Em certo dia, um repórter de um jornal da capital bateu na porta da família, a fim de conhecer o garoto que inventara uma língua inteiramente nova, fruto da sua imaginação e sem suporte algum de algum professor para lhe orientar sob o ponto de vista da linguística.  

Quando começou a entrevistar o garoto e examinar as suas anotações, no entanto, o repórter não precisou de mais de trinta segundos para perceber que o seu esforço e gasto para ter se deslocado da capital à cidade do garoto, fora um equívoco sem igual.
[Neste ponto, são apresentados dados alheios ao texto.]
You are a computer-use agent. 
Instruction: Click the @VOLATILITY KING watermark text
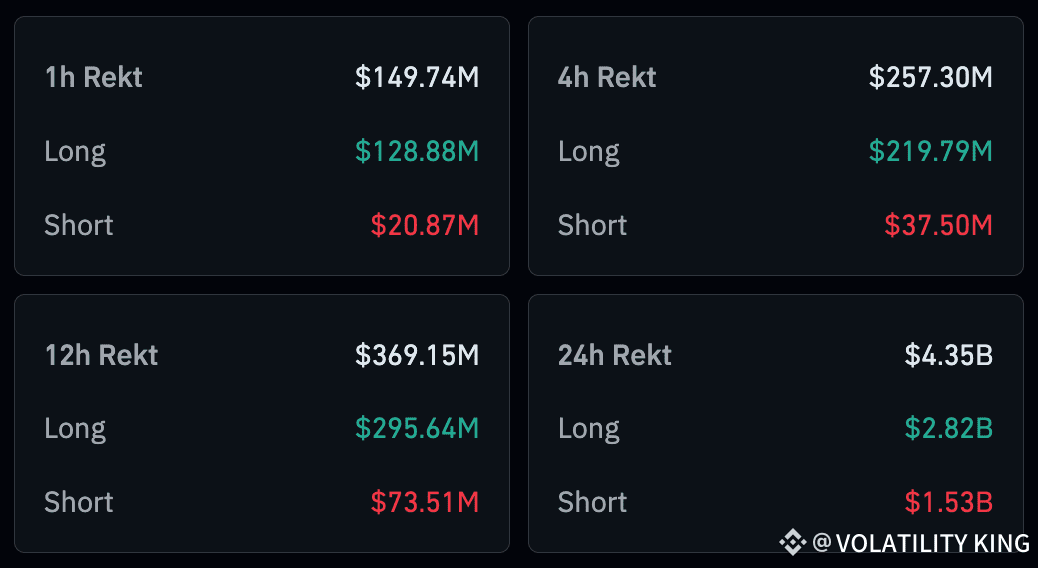(920, 543)
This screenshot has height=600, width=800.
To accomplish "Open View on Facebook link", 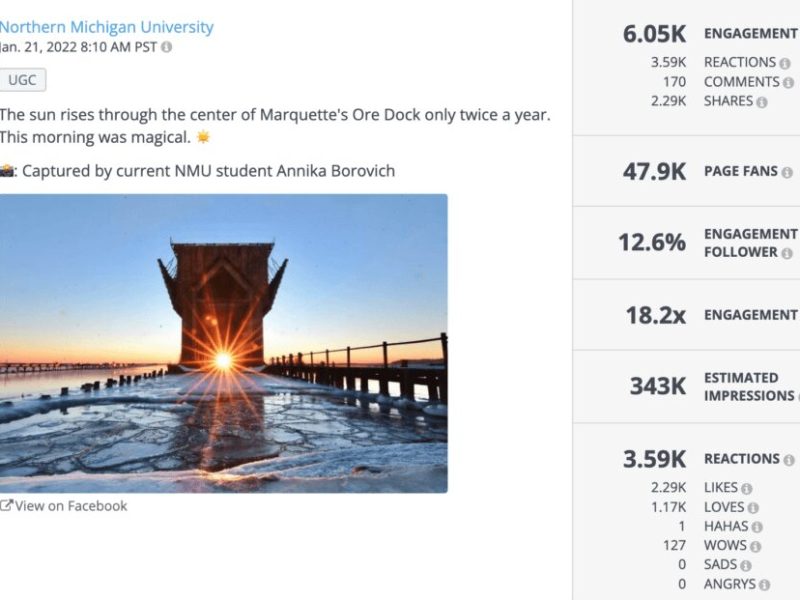I will (x=71, y=506).
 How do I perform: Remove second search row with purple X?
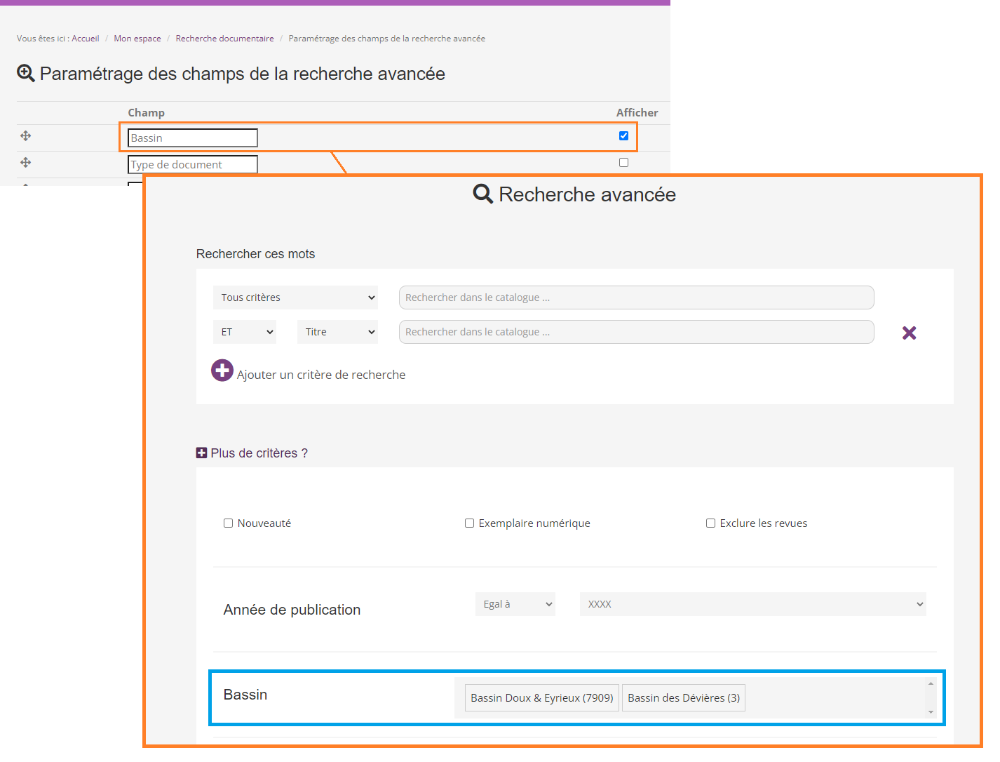tap(909, 333)
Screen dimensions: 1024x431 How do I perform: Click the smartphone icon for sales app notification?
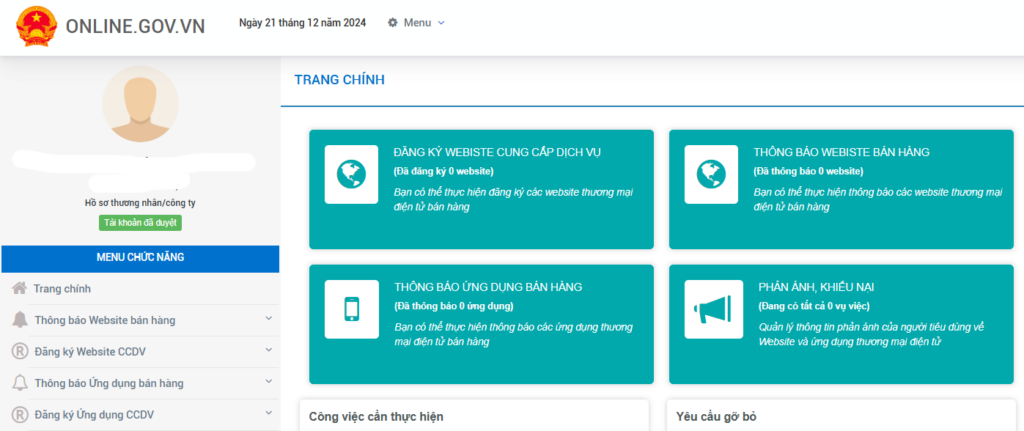[x=351, y=308]
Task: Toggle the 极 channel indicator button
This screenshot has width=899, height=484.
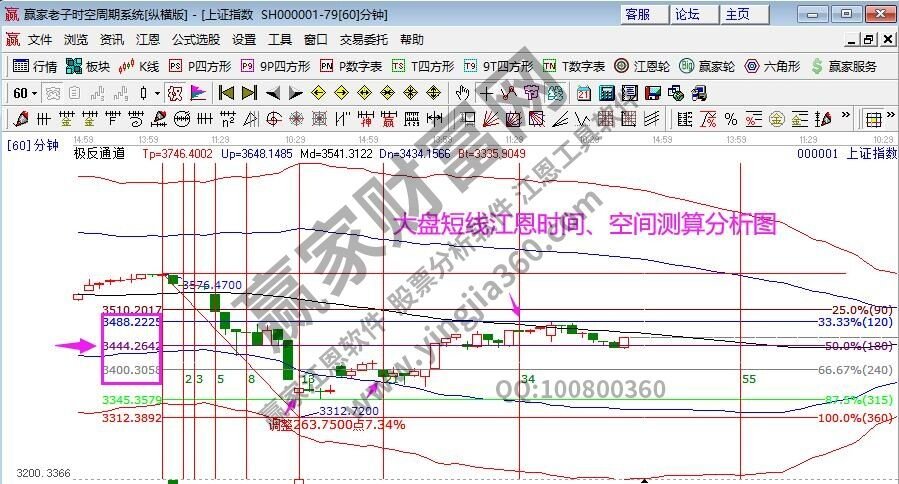Action: (175, 93)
A conversa simplória do menino, reforçada por aquela anotação de cunho infantil, que continha a solidez de um punhado de areia úmida em suas mãos, deixara claro não haver base nem para se montar um artigo para o suplemento infantil do seu jornal, pois não passava de uma brincadeira sem importância alguma, portanto, não havia nenhum feito ali perpetrado que pudesse se caracterizar como algo extraordinário.

E sobretudo, não servia para uma matéria a enaltecer o talento pinçado em meio ao bolsão de pobreza ali predominante, para reforçar aquela ideia sobre o jovem empreendedor que tira forças internas inimagináveis de dentro de si e se mostra útil ao sistema.